Polisi membongkar home industry bahan berbahaya dan beracun (B3) jenis merkuri (air raksa). Polisi menyita sekitar 9,7 ton merkuri yang siap diedarkan ke masyarakat penambang emas.
“Merkuri ini menjadi perhatian pimpinan kita. Rapat koordinasi sudah dilakukan di Kemenkopolhukam, tentang pelarangan peredaran merkuri ini,” kata Kapolda Jawa Timur Irjen Pol Machfud Arifin kepada wartawan di halaman mapolda, Jalan Ahmad Yani, Surabaya, Senin (2/10/2017).
Pada Minggu 24 September lalu, Unit II Subdit IV Tindak Pidana Tertentu (Tipiter) Ditreskrimsus Polda Jatim menggrebek home industri merkuri, di Dusun Krajan, Desa Jlodro, Kecamatan Kenduruan, Kabupaten Tuban. Saat digerebek, ditemukan 6 pekerja yang sedang melakukan pengolahan Batu Cinnabar dari Maluku Utara
“Bahan baku merkuri ini didatangkan dari Ambon,” ujarnya.
Sebanyak 9,7 ton polisi mengamankan batu cinnabar. Batu tersebut dari Desa Ihalulu, Kecamatan Seram Barat, Kabupaten Seram, Maluku. Batu tersebut dikirim ke Surabaya melalui jalur laut. Setelah tiba, batu tersebut dikirim ke lokasi. Setelah tiba di home industri, Batu Cinnabar itu diolah dan dicampur dengan gamping (batu kapur) dan serbuk besi, hinga menghasilkan merkuri (air raksa). Setelah menjadi bahan olahan jadi, merkuri akan disebar dan dijual ke masyarakat penambang emas.
“Batu dari Seram dibawa ke sini. Kemudian, bahan campuran untuk membuat merkuri di sini itu banyak misalnya kapur, serpihan besi,” ujarnya.
Dari hasil penggerebekan itu, polisi mengamankan barang bukti 80 dus merkuri hasil olahan, masing-masing seberat 20 kilogram. 100 Kg merkuri tersimpan di dalam ember, 90 tabung suling, 1 unit mesin penggiling Batu Cinnabar, 1 timbangan digital, 4 karung berisi batu kapur, 65 karung ampas atau limbah pembakaran, hingga buku rekening.
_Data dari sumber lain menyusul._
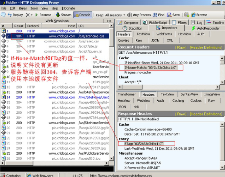
Task: Collapse Web Sessions panel with << button
Action: (x=109, y=21)
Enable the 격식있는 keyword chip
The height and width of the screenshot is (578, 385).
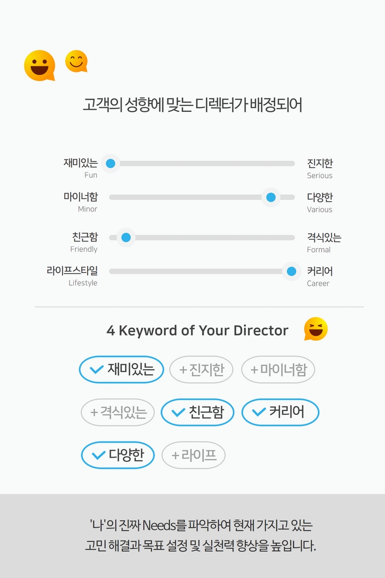[x=118, y=412]
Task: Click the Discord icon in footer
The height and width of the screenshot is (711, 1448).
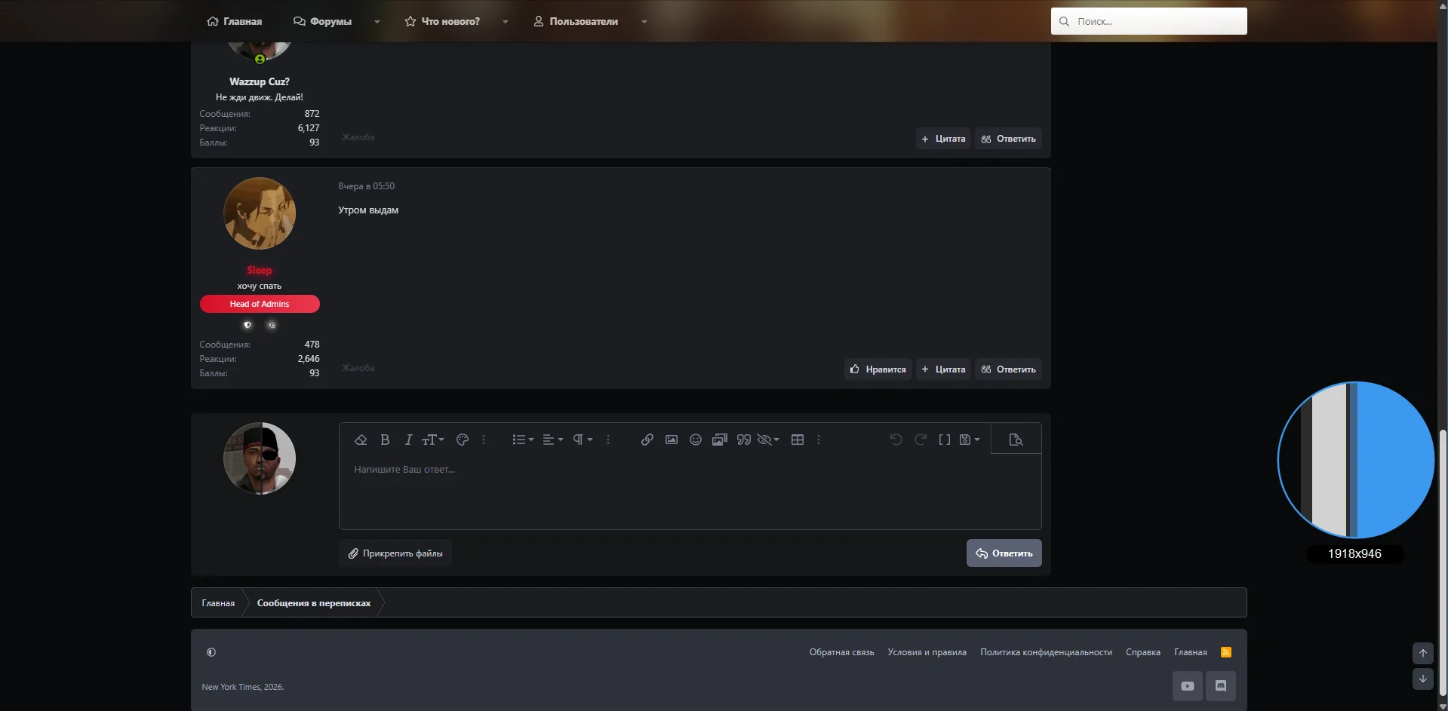Action: click(1221, 686)
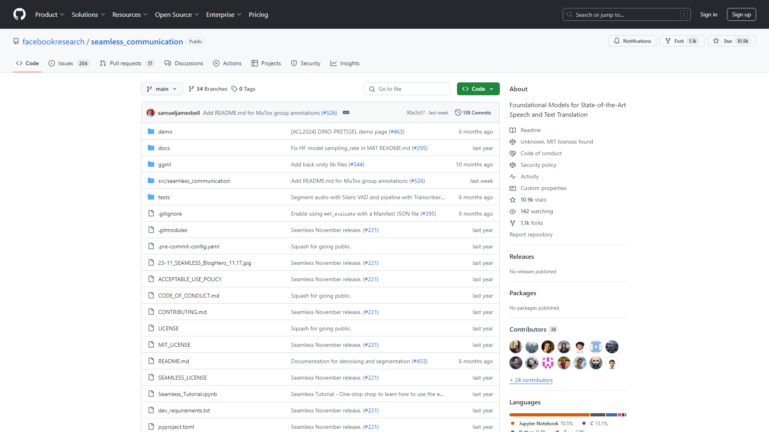Viewport: 769px width, 432px height.
Task: Expand the main branch dropdown selector
Action: [x=162, y=89]
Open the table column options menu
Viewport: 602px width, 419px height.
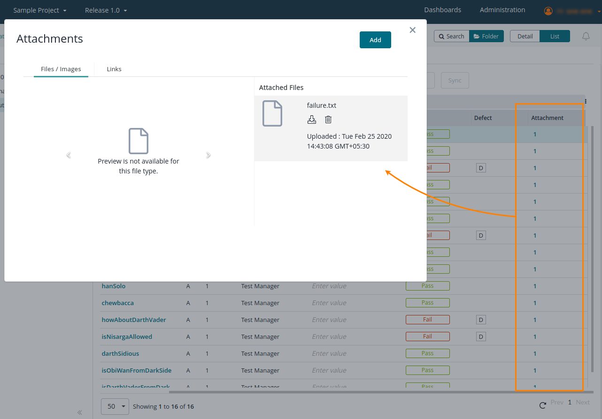[586, 101]
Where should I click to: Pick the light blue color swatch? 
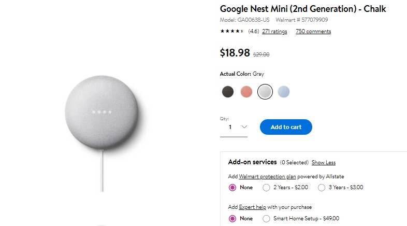[283, 92]
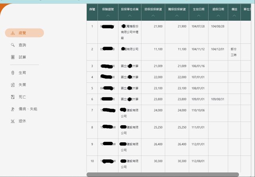
Task: Sort by 保險證號 column chevron
Action: (x=108, y=16)
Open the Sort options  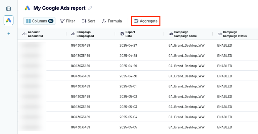tap(88, 21)
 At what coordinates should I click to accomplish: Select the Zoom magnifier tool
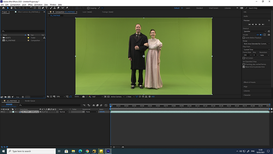coord(15,8)
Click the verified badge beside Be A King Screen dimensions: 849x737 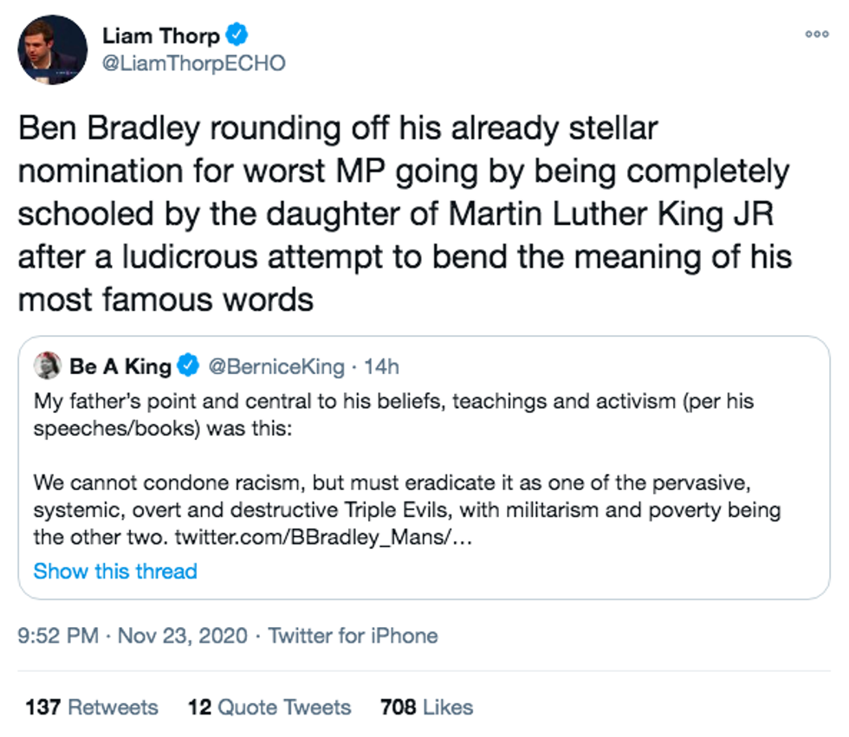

“Keuntungan dalam perdagangan limbah merkuri ini cukup lumayan. Dari modal Rp 600 juta, bisa menghasilkan Rp 1,2 milliar,” jelasnya.
Bahan merkuri tersebut rencananya dijual ke wilayah yang ada penambangan emas dari masyarakat seperti di wilayah Ambon, Kalimantan dan daerah penambangan emas lainnya.
“Merkuri ini berbahaya, termasuk kategori B3, merusak lingkungan dan kesehatan manusia. Airnya semacam air keras,” ujar kapolda.
Dihadapan polisi, tersangka S (pemilik home industri merkuri) mengaku baru sekali ini menjalankan usahanya.
“Ngakunya baru sekali. Baru ketangkap ini,” jelasnya.
Untuk membongkar home industri merkuri, polisi mengubek-ubek hutan di kawasan perbatasan antara Kabupaten Tuban-Jawa Timur dengan Blora-Jawa Tengah. Sekitar seminggu tim Unit II dan dipimpin Kasubdit Tipiter AKBP Rofiq, menyelidiki hingga menemukan home industri merkuri milik tersangka S-warga Malang.
“Dia sebelumnya bekerja di Ambon (membuat merkuri). Tapi di sana kan sudah ketat, sehingga dia pindah ke Tuban,” ujar Rofiq.
S, diperkirakan beroperasi memimpin home industri merkuri di wilayah hutan jati di Tuban pada awal tahun ini. Namun, diperkirakan belum sampai diedarkan, keburu digrebek polisi.
“Kasus ini masih terus kami kembangkan,” jelasnya.
Akibat perbuatan yang dilakukannya, S melanggar Undang-Undang Nomor 4 Tahun 2009 tentang Pertambangan mineral dan batubara pasal 161 tentang, Setiap orang atau pemegang IUP operasi produk atau IUPK operasi produksi yang menampung, emanfaatkan melakukan pengolahan dan pemurnian, pengangkutan, penjualan mineral dan batu bara yang bukan dari pemegang IUP, IUPK atau izin sebagaimana dimaksud dalam pasal 37, 40 ayat (3), pasal 43 ayat 2, pasal 48, pasal 67 ayat 1, pasal 74 ayat 1, pasal 81 ayat 2, pasal 103 ayat 2, pasal 104 ayat 3, pasal 105 ayat 1 dengan pidana penjara paling lama 10 tahun dan denda maksimal Rp 10 milliar.